Proving that midpoints of 4 sides and the incenter in a tetrahedron are coplanar, given some area conditions

geometrysolid-geometry

I'm having trouble solving this problem, can someone help?

In tetrahedron $ABCD$, the sum of the areas of faces $ABC$ and $ABD$ is equal to the sum of the areas of faces $ACD$ and $BCD$. Let $E$, $F$, $G$, and $H$ be the midpoints of sides $BC$, $AC$, $AD$, and $BD$, respectively, and let $I$ be the incenter of tetrahedron $ABCD$. Prove that points $E$, $F$, $G$, $H$, and $I$ are coplanar.

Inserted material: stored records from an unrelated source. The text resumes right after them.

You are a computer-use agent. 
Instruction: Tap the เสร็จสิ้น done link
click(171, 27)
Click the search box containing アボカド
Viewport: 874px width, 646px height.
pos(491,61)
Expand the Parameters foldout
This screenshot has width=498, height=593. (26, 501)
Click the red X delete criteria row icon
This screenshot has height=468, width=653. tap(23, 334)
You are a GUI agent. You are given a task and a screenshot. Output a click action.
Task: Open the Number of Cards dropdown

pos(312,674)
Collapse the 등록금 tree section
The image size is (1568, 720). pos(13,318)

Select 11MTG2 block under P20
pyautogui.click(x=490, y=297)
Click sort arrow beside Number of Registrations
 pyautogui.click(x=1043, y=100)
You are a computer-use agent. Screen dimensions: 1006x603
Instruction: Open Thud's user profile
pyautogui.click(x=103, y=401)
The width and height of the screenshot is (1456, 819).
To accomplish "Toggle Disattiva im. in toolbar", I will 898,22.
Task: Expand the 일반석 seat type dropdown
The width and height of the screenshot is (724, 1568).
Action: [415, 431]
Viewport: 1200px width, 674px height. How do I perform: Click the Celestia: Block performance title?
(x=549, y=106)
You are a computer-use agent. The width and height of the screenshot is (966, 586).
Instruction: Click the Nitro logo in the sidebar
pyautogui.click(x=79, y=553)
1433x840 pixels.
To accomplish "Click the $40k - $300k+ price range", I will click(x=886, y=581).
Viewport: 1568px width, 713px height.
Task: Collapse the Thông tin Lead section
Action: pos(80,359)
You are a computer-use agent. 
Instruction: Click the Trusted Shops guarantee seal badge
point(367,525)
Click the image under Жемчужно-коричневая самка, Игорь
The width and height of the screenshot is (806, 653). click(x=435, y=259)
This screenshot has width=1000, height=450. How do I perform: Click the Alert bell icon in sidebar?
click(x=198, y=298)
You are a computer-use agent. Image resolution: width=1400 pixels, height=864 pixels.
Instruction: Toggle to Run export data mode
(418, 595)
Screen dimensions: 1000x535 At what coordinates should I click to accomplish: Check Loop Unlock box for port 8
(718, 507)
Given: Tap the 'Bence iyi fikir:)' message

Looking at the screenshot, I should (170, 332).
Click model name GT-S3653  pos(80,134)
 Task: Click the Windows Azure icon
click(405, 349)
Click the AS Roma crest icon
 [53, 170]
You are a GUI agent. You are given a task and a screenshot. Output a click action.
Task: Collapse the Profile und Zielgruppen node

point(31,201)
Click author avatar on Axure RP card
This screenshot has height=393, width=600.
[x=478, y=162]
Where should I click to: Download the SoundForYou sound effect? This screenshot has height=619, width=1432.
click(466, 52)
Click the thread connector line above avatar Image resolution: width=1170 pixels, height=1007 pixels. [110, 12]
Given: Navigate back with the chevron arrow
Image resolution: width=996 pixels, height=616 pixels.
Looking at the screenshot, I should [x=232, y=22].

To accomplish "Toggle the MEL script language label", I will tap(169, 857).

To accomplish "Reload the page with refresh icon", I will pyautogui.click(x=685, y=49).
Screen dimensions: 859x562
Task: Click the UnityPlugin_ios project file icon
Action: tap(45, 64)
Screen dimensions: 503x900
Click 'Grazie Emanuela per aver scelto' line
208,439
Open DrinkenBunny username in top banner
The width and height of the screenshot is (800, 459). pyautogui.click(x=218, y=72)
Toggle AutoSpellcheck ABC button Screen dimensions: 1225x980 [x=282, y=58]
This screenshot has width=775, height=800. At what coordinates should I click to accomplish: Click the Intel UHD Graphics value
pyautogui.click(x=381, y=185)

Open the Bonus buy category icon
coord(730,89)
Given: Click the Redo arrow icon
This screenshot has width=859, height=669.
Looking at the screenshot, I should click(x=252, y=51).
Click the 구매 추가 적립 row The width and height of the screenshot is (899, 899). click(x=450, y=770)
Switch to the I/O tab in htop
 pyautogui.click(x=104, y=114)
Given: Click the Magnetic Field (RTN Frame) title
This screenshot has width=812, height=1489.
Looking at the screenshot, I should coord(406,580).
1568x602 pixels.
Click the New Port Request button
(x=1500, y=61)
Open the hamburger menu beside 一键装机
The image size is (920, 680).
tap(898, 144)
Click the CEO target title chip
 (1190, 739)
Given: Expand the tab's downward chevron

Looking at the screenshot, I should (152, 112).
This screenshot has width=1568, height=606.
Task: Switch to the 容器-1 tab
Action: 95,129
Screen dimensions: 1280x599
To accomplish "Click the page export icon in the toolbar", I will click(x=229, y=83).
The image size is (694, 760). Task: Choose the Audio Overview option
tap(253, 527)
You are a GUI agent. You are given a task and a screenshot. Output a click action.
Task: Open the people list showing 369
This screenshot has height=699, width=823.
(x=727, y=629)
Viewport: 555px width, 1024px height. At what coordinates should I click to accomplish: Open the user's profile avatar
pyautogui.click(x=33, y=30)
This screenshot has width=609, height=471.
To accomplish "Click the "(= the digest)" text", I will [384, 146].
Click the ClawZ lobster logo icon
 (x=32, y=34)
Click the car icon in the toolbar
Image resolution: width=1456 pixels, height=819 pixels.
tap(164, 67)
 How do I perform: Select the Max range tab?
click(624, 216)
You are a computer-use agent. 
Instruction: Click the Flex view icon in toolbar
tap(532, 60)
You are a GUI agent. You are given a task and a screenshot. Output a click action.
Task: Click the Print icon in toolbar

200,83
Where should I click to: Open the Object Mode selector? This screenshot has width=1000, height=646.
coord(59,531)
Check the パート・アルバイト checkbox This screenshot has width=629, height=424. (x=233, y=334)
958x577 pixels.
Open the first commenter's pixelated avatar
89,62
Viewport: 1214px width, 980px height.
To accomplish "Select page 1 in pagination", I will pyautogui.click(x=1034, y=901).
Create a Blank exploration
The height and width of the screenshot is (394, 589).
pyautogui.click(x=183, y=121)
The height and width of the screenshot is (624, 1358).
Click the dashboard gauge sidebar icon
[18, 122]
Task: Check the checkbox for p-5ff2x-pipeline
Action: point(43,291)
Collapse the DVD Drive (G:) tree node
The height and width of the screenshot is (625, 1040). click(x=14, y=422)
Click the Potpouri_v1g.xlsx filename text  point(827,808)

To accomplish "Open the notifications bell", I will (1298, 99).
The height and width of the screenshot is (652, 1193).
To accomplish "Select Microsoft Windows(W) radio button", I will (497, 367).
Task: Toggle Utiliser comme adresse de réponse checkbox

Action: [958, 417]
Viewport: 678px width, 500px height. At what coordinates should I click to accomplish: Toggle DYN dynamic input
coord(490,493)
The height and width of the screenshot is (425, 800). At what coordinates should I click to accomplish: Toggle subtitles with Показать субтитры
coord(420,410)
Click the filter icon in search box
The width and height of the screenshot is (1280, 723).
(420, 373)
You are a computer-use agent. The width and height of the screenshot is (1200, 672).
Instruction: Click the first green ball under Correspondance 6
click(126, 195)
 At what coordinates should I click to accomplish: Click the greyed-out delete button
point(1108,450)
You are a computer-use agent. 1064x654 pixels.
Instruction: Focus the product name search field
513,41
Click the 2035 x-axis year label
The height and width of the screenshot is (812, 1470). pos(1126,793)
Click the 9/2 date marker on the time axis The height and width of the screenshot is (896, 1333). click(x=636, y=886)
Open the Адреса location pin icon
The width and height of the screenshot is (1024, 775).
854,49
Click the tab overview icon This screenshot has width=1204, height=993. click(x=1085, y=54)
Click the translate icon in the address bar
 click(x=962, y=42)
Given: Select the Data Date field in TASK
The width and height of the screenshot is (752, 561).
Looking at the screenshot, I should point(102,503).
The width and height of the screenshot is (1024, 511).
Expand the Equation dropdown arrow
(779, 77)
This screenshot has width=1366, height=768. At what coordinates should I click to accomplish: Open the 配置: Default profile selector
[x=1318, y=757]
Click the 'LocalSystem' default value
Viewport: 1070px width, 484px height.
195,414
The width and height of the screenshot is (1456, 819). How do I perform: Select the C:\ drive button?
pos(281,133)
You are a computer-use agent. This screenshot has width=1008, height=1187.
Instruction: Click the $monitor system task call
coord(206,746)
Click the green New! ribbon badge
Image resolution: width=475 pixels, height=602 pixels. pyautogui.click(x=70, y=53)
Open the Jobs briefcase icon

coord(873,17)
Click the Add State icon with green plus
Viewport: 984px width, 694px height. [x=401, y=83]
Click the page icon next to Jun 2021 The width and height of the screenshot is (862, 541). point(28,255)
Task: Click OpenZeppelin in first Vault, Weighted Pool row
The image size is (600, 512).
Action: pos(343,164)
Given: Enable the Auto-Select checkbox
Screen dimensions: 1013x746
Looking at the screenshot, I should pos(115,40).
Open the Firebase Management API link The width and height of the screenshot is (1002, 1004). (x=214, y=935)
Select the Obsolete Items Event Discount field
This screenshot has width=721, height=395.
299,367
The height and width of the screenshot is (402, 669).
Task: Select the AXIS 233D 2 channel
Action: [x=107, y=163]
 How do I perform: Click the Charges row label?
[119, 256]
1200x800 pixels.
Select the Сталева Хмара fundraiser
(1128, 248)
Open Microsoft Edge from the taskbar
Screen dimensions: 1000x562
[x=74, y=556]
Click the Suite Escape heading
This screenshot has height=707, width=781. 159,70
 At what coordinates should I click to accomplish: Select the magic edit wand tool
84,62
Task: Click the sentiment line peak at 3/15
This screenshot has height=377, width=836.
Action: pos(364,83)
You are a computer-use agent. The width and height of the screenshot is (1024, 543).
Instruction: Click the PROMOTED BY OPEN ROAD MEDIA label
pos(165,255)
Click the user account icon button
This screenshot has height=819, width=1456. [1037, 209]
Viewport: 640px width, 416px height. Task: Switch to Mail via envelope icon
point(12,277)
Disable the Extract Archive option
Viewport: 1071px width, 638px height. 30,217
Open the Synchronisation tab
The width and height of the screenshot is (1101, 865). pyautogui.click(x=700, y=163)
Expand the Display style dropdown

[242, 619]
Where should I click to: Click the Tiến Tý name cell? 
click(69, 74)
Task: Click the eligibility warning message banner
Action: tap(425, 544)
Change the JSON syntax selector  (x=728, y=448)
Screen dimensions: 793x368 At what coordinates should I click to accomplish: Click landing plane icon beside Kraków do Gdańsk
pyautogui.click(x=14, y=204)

I've correctly proven that $E$, $F$, $G$, and $H$ are coplanar and that $EFGH$ is a parallelogram, but I'm stuck on how to prove that $I$ is also on the plane of this parallelogram.

Best Answer

Work with barycentric coordinates, the coordinate of a point $P$ is $P=[(PBCD):(APCD):(ABPD):(ABCP)]$, the ratio of (signed) volumes of the sub-tetrahedra. Clearly \begin{align*} A&=[1:0:0:0]\\ B&=[0:1:0:0]\\ C&=[0:0:1:0]\\ D&=[0:0:0:1] \end{align*} and we have, since they are mid-points, \begin{align*} E&=[0:\tfrac12:\tfrac12:0]\\ F&=[\tfrac12:0:\tfrac12:0]\\ G&=[\tfrac12:0:0:\tfrac12]\\ H&=[0:\tfrac12:0:\tfrac12] \end{align*} We see EFGH is the plane such that the sum of the weights of the first two coordinates is the sum of weights of the last two. But $$ I=[\Delta_{BCD}:\Delta_{ACD}:\Delta_{ABD}:\Delta_{ABC}] $$ (since volume of $PBCD$ is the area of the base $BCD$ times one-third of the height (which is the inradius so this is just a common constant of proportionality) and we are given the sum of areas $\Delta_{BCD}+\Delta_{ACD}=\Delta_{ABD}+\Delta_{ABC}$.